Superficially closer to Super Monkey Ball's excellent Monkey Golf than the latest Tiger Woods release, underneath the charming anime-style visuals lies a heart of pure golfing obsession. Despite ensuing real clubs, courses and for the most part golfers in the name of artistic license, club and character choice affect a healthy array of stats for your perusal, which even in the title's native Japanese are completely clear, an impressive balance of depth and accessibility that extends into the game proper. Simple hit-and-hope gameplay isn't punished, yet those who wish to tweak shot angle, swap clubs around, and explore the lay of the land in detail can do so with a few intuitive button-presses and reap the rewards.

Play is satisfying and relaxed, even when knocking a ball around without other competitors, with feedback from your caddy and the impressively emotive crowd providing enough company to make solo practise a joy rather than chore. The quietly civilised but still compelling nature bodes well for multiplayer, with 8-player tournaments online promising a more calming alternative to Resistance's Church of England-baiting death matches and Motorstorm's incessant pile-ups. Still, details like voice-comms and international play have not yet been announced, and without knowing if the online front-end will be as user-friendly as the rest of the experience, its hard to gauge how well the experience will pan out.

Boasting the kind of nuanced courses and accessible play that would make a licensed PGA title blush, it's still surprising to note the absence of a Tiger Woods-style analogue-stick swing, or even a hashed-together Sixaxis motion control option. Given the two remaining swing control systems, variants on the old-fashioned three-press system first seen in the days of the Mega Drive, are debatably more reliable, it's an absence many could well live with. More vital features, such as pass-the-pad multiplayer and offline tournament play, are reassuringly present and correct.
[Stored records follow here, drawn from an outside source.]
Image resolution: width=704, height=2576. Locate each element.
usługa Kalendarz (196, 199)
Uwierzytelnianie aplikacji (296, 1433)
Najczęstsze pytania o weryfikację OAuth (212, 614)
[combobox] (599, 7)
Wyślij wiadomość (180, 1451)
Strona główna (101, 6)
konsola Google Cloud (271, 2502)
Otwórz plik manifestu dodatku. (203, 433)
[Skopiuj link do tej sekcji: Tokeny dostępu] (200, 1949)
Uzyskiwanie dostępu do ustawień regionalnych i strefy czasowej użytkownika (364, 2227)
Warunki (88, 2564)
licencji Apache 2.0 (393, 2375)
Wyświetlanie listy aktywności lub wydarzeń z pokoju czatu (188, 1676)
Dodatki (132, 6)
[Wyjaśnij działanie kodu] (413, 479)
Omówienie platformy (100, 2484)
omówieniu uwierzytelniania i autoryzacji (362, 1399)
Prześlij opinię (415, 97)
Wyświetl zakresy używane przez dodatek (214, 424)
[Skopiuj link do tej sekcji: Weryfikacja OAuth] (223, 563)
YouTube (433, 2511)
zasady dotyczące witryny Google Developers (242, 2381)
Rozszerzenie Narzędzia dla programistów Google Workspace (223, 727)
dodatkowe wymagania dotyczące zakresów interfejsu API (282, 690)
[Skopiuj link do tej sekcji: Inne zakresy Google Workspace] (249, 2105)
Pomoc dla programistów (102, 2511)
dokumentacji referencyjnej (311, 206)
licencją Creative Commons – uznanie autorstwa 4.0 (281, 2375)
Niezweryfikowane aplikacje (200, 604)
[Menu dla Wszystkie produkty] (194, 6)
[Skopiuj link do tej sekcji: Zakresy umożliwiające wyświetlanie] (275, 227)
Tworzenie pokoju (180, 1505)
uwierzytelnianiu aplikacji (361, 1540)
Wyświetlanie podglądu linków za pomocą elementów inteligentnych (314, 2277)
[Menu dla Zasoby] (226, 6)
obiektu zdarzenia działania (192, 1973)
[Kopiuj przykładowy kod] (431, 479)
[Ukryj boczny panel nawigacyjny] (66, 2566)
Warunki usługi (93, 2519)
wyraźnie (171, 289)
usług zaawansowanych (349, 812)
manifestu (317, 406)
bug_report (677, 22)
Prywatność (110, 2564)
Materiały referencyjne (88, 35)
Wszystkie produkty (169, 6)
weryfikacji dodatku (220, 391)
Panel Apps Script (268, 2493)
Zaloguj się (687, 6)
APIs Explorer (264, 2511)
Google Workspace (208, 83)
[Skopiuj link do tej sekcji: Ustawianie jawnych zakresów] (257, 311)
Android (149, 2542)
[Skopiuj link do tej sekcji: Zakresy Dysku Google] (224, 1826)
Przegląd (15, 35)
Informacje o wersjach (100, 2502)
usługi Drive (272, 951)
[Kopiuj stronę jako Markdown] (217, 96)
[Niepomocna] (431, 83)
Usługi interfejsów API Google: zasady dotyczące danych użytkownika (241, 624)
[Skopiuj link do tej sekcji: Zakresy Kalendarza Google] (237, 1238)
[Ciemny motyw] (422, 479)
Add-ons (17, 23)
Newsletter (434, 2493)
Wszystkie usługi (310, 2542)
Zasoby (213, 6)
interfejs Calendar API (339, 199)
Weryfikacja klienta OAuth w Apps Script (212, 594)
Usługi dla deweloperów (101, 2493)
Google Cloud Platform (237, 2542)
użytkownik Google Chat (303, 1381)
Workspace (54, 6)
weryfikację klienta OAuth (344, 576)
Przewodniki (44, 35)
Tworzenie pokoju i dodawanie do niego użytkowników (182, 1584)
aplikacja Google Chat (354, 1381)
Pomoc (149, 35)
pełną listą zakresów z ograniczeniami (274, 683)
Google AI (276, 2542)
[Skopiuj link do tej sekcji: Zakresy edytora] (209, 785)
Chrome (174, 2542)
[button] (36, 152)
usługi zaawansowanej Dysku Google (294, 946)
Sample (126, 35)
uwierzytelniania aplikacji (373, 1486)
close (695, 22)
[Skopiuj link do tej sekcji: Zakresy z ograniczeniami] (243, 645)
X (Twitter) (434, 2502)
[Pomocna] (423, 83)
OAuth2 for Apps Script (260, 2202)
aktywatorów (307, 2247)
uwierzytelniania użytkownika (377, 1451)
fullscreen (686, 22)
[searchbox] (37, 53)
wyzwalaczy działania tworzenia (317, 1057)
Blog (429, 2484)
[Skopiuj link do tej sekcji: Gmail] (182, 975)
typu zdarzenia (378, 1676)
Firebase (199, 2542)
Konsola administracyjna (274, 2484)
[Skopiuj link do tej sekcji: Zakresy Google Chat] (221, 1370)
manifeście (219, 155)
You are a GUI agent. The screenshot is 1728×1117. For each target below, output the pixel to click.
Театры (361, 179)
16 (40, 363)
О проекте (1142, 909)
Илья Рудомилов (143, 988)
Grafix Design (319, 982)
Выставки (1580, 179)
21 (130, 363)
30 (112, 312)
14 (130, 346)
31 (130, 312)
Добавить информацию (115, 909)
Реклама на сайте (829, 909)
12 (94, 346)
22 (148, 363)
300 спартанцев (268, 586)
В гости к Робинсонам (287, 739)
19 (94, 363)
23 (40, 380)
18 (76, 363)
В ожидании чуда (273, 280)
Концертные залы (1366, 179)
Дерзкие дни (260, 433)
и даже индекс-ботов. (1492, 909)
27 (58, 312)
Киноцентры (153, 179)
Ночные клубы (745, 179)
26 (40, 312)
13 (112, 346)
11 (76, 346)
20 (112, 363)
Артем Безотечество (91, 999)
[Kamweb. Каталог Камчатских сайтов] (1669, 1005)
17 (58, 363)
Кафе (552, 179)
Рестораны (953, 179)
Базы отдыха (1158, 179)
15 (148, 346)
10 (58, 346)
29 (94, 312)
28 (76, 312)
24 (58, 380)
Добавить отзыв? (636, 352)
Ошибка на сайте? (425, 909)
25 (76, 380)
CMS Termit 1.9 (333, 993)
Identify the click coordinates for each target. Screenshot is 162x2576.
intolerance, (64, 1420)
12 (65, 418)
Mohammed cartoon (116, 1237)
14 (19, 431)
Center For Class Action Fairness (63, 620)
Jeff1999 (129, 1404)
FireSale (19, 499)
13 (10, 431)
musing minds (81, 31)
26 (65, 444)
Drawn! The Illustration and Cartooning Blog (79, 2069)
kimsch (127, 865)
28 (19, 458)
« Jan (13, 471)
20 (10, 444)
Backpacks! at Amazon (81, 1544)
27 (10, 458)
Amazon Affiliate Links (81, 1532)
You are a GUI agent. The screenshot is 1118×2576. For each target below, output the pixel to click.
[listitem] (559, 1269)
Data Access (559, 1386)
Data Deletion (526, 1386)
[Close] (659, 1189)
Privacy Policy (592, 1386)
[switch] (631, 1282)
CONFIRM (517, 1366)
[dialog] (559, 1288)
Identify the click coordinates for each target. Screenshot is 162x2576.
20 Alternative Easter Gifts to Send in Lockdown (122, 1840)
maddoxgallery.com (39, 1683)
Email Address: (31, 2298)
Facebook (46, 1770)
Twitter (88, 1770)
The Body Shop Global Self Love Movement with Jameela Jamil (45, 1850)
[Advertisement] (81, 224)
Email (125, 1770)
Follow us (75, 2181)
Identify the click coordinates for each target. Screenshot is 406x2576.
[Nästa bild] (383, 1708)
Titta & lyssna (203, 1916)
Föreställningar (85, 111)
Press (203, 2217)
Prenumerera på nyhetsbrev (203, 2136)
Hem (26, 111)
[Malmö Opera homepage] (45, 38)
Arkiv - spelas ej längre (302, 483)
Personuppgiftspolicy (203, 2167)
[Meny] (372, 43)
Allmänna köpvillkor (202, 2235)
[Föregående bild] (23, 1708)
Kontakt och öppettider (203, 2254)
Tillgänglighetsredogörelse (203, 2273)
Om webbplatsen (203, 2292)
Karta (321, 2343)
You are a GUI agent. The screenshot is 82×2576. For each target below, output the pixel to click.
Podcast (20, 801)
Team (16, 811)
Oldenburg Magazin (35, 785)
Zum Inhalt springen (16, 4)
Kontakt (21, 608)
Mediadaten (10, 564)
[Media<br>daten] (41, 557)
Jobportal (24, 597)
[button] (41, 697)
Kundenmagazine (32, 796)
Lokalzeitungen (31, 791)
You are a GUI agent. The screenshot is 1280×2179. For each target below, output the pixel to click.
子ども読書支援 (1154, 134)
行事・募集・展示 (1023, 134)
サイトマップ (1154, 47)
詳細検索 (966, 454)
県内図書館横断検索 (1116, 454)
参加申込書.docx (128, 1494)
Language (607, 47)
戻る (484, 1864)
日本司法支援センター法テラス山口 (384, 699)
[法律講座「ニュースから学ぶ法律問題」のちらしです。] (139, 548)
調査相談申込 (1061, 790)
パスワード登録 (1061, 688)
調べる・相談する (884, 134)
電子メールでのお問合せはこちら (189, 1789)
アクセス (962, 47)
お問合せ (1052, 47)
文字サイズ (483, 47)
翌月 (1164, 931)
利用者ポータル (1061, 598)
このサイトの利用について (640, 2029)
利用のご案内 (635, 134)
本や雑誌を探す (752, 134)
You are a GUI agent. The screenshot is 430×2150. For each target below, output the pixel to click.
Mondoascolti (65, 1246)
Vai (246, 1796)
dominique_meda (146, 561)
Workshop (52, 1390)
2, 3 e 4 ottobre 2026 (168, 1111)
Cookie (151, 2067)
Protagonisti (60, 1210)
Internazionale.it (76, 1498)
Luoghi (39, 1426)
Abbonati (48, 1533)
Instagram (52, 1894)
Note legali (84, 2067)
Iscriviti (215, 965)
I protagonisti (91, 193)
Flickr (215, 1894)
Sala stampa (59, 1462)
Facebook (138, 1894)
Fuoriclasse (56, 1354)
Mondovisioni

Indeed, the only thing currently lacking from Everybody's Golf 5 is a sign that the jump to next-gen hardware means much beyond a quick if impressive change of scenery. Current characters and environments sit pleasantly between realism and and comic-book caricature (with the exception of Japanese golf legend Shigeki Maruyama, whose famous on-course smile looks vaguely unsettling here), but without niceties such as downloadable course packs or similar features that are now expected of current-gen software there could be little point for series fans to dive in.

It remains to be seen how big a draw this will be to early PS3 adopters, but given the series' strong sales history in its native Japan and the massively increased appeal of accessible, less "hardcore" titles there, this could be a gaming rarity- a huge-selling PS3 title in Nintendo's Summer of Wii. And with it not likely due on Western shores until this winter, it may also be one of the first must-import PS3 titles. Expect a full review and updates on Everybody's Golf's Western release here on Gamestyle next month.